> _EXERCISE_:
Pick every line out of the entries below that has the string "This", and copy it.

> _EXERCISE INPUT_:

Content starts

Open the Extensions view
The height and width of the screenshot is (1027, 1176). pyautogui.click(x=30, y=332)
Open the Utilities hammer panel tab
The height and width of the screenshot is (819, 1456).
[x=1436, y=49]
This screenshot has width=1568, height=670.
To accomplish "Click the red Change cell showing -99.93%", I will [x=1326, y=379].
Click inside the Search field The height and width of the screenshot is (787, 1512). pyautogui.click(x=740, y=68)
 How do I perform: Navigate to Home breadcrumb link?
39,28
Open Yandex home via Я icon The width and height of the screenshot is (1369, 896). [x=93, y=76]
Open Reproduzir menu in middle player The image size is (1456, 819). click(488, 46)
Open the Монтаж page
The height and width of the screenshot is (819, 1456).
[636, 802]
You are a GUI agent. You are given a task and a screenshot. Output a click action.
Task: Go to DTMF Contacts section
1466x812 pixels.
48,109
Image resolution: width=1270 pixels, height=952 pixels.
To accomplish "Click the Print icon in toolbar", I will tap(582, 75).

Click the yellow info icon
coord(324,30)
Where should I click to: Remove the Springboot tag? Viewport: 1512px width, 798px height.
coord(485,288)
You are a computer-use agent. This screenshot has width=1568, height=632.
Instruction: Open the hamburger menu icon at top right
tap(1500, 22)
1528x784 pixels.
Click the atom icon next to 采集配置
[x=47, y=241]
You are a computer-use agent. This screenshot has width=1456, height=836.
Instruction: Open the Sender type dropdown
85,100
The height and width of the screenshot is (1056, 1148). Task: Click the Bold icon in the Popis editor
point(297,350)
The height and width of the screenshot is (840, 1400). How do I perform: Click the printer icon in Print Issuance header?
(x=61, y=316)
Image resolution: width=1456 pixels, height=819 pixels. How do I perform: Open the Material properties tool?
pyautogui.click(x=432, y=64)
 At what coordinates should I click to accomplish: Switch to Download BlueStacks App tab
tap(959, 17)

Content ends

> _EXERCISE OUTPUT_:
This screenshot has width=1568, height=670.
You are a computer-use agent. This screenshot has width=1568, height=632.
You are a computer-use agent. This screenshot has width=1456, height=836.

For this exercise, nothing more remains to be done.